Extract:
That is intentional.

Many AI projects begin by connecting a model and building a chat interface. doll is taking a different path because the boundaries a model must not cross need to be defined and enforced before the model is introduced.

The model-independent foundation currently being built includes:

  • separating ordinary memory from secrets;
  • preventing secrets from leaking through logs, exports, backups, test fixtures, or diagnostics;
  • storing references to secrets rather than secret values in ordinary state;
  • performing bounded, credential-backed operations without exposing stored credentials to a model;
  • distinguishing confirmed facts, claims, evidence, and inferences;
  • recording the origin of information and instructions;
  • treating retrieved pages, documents, tool results, and imported data as data rather than authority;
  • granting external capabilities explicitly and within defined limits;
  • requiring fresh user confirmation for high-risk operations;
  • preserving the last known good state when an operation fails.

A model is not automatically trustworthy simply because it runs locally.

Local applications, plugins, imported conversations, documents, search results, and tool output must not gain authority merely because they have been placed into a model's context.

Adding these controls only after connecting a model would risk turning them into secondary protections around a system whose authority model was never clearly defined.

doll is therefore building the boundary first.

What doll is not

doll is not intended to be:

  • another model runner;
  • a clone of an existing local AI interface;
  • a cloud-dependent assistant;
  • an unrestricted autonomous computer-control agent;
  • a credential database embedded in ordinary AI state;
  • a guarantee of permanent frontier-model performance;
  • a claim that different models will behave identically;
  • a promise of universal, lossless migration.

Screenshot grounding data
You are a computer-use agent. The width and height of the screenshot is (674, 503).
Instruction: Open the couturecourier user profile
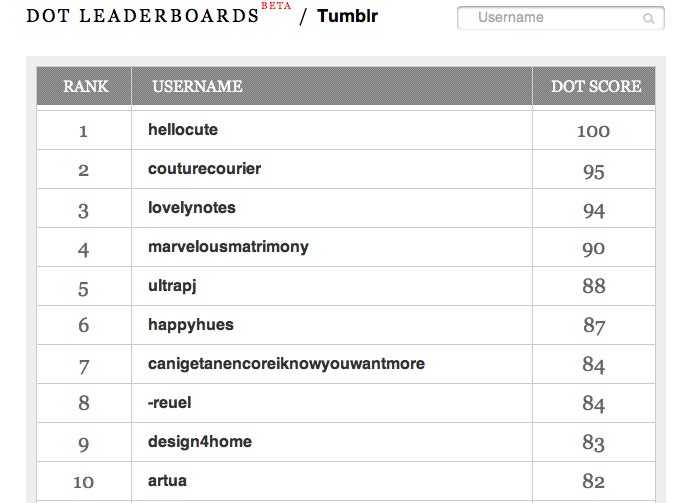click(204, 169)
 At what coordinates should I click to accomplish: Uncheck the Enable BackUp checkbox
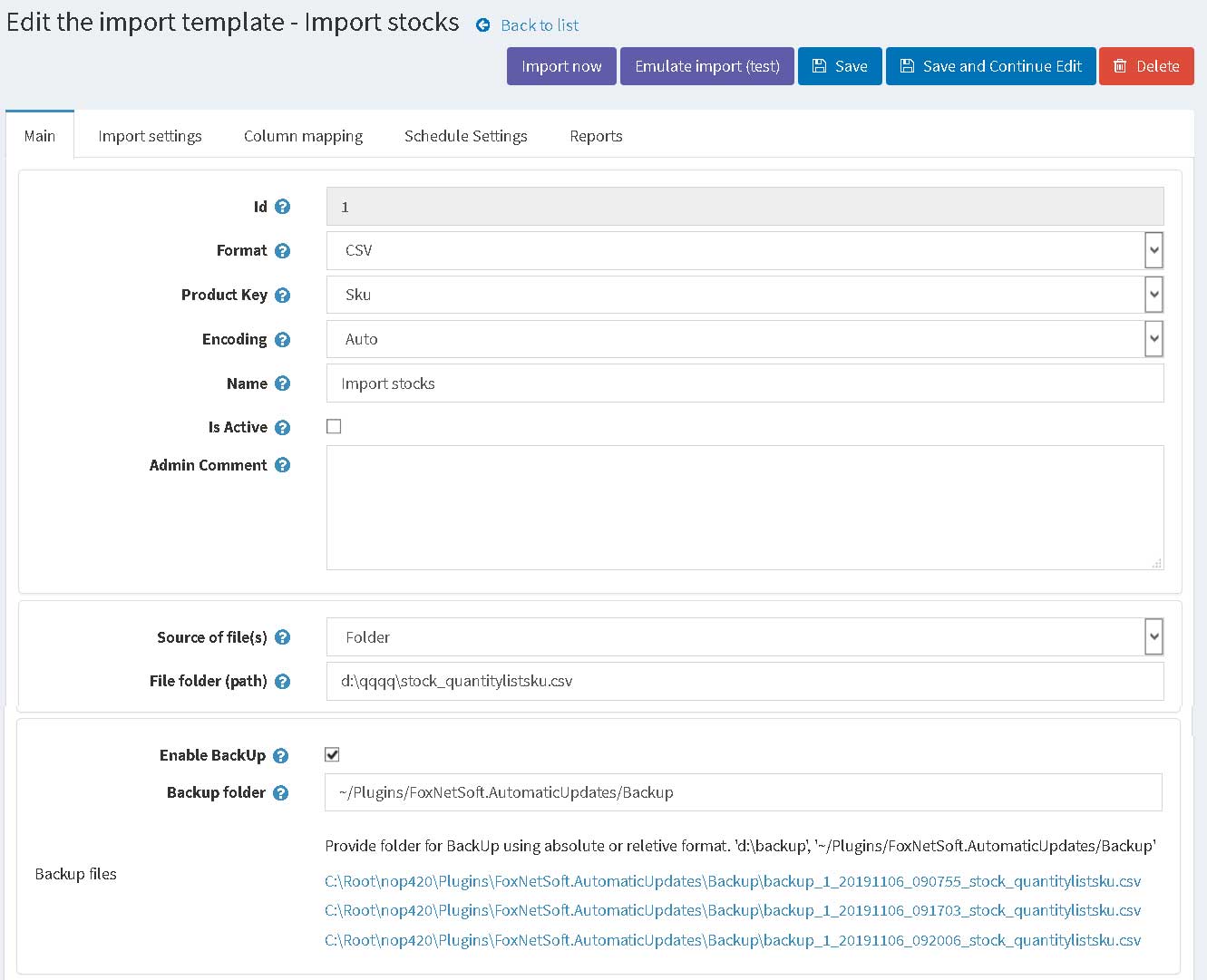332,755
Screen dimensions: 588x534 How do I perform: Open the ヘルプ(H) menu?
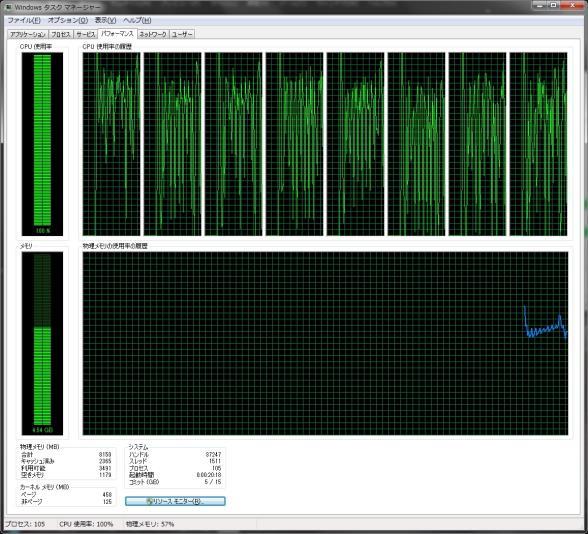[x=137, y=20]
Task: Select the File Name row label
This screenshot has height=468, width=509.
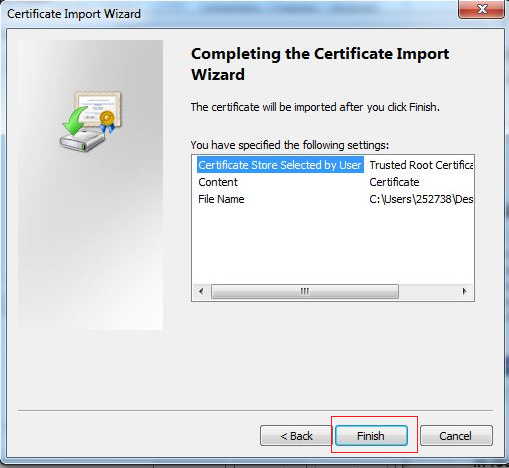Action: (x=221, y=199)
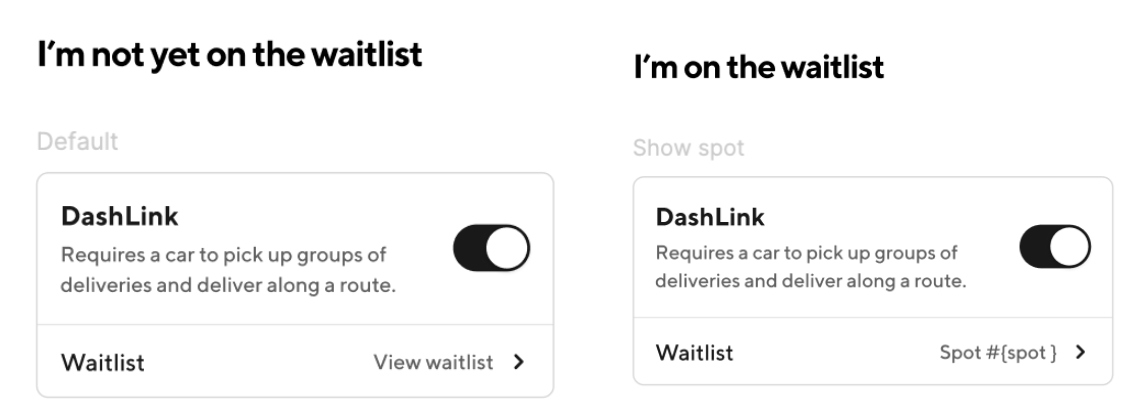
Task: Click the DashLink description text in the Default card
Action: coord(229,270)
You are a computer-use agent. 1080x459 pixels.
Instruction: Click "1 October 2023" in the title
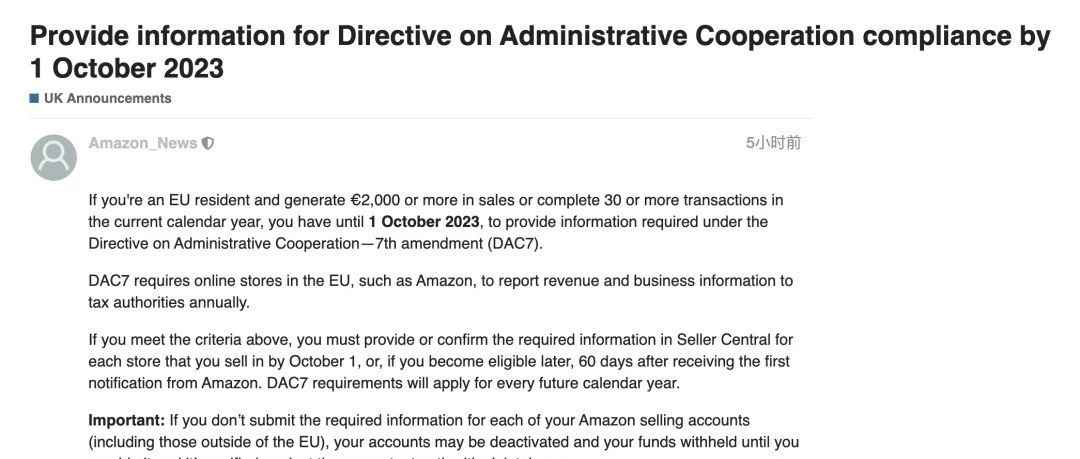(127, 69)
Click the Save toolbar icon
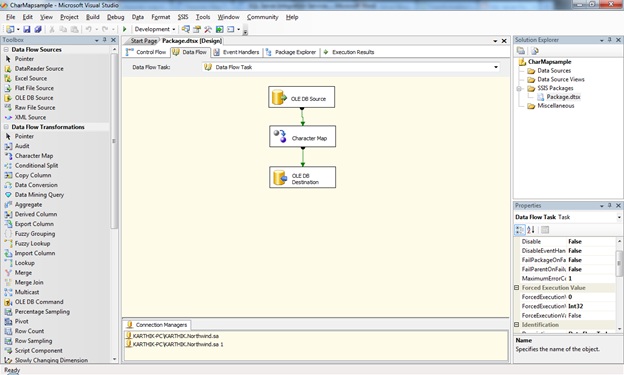Image resolution: width=624 pixels, height=375 pixels. [x=27, y=29]
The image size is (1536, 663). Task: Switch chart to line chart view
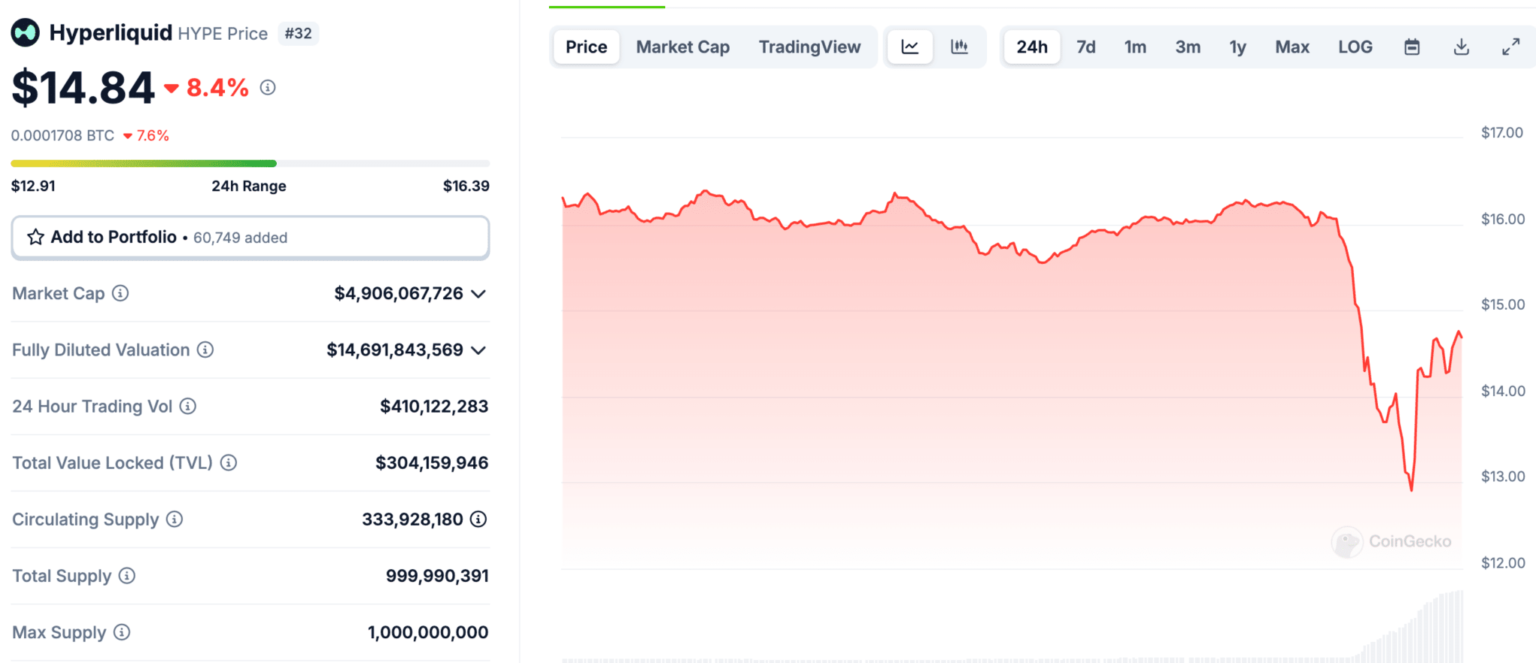[909, 46]
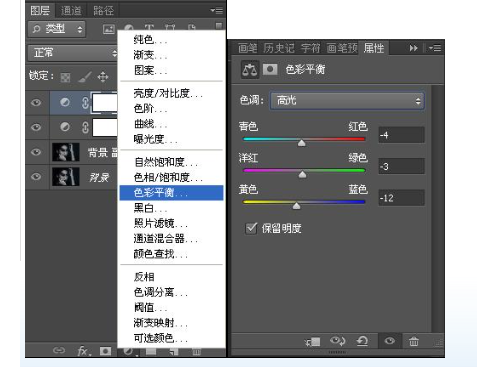Click the clip to layer icon
Viewport: 477px width, 367px height.
pos(313,342)
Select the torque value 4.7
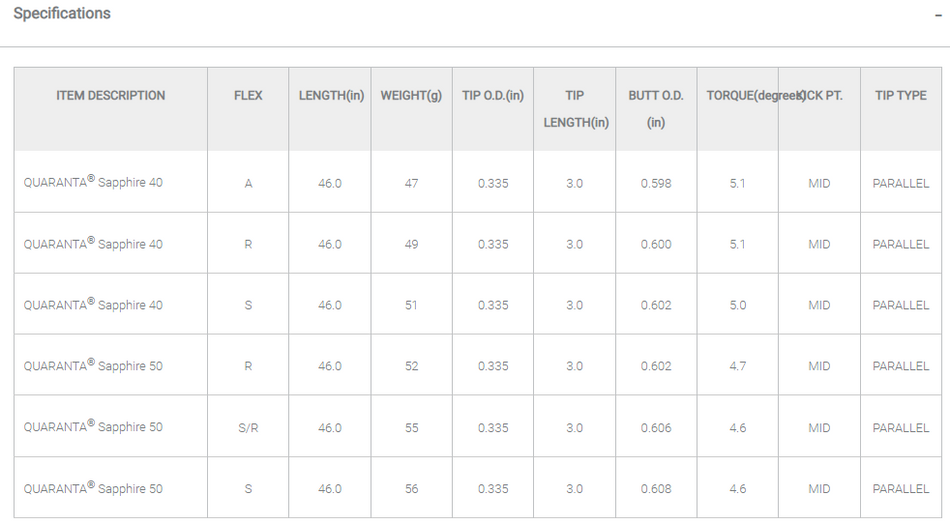The height and width of the screenshot is (524, 950). (738, 366)
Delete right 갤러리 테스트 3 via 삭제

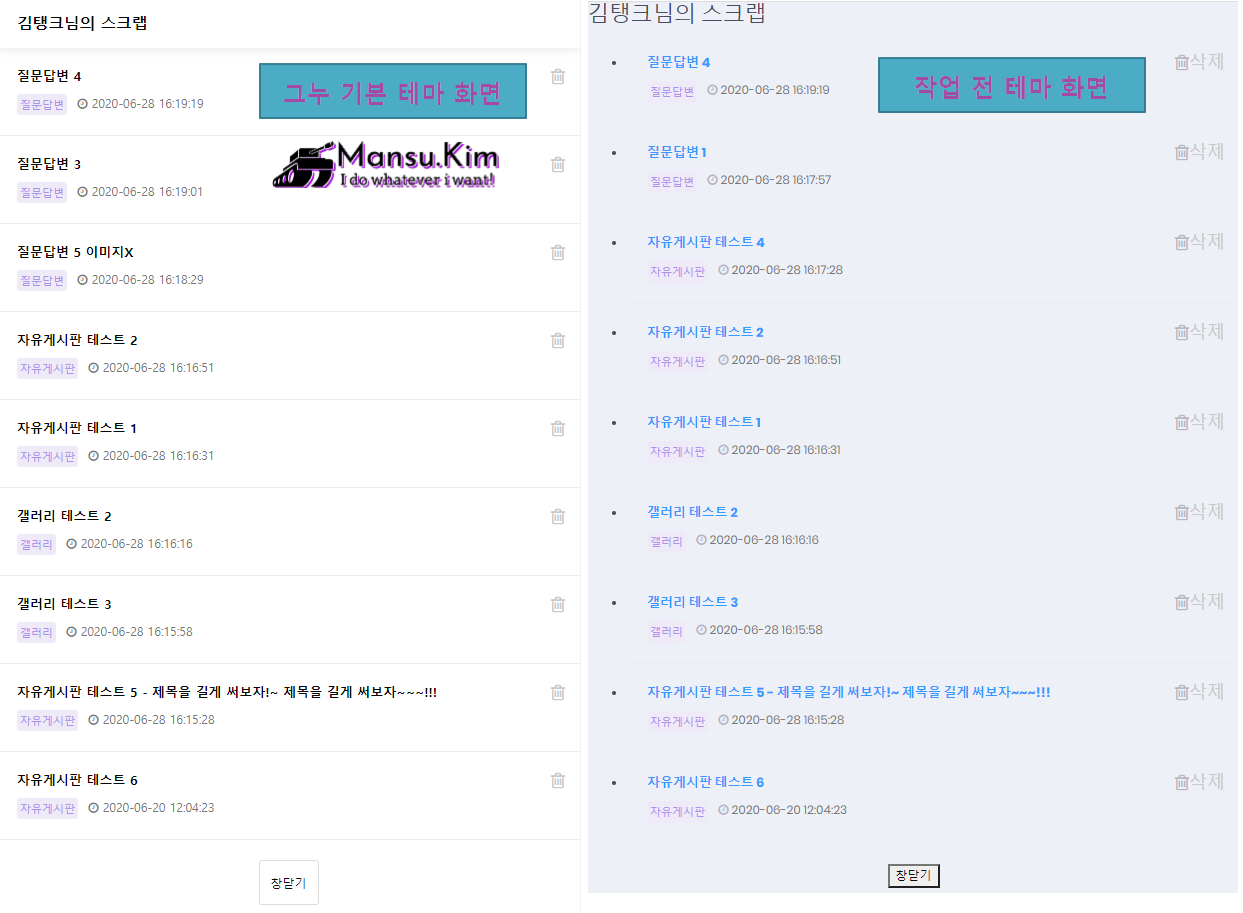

Check your understanding:
1: According to the doll text, what is required before high-risk operations are carried out?
2: Carry on writing the doll text from its final list item onward.

Response list:
1: Fresh user confirmation is required for high-risk operations.

2:
Moving to another model may change response quality, behavior, personality, or reasoning ability.

Moving to less capable hardware may reduce what the system can do.

Continuity does not mean that performance never changes.

It means preserving what should survive those changes:

  • user-owned state;
  • provenance;
  • permissions and safety boundaries;
  • visible migration loss;
  • backups;
  • recovery procedures;
  • a documented path to another environment.

Current status

doll is not a finished product.

It cannot yet be installed and used as a complete personal AI assistant.

The current focus is on establishing model-independent state management, transfer, backup, restoration, portability, and safety boundaries before local model integration begins.

Development is divided into small specifications, issues, branches, and pull requests.

The repository records not only what has been implemented, but also the reasoning behind the implementation order, its acceptance requirements, and the expected recovery behavior when something fails.

Project website:

https://doll.badjoke-lab.com/

Source code, specifications, architecture decision records, and implementation history:

https://github.com/badjoke-lab/doll

What I would like criticism on

The goal at this stage is not to attract a large number of users.

Right now, criticism of the design is more useful than promotion.

I am particularly interested in questions such as:

  • Where should canonical user state end and model-specific state begin?
  • What information is inevitably lost when moving between AI environments?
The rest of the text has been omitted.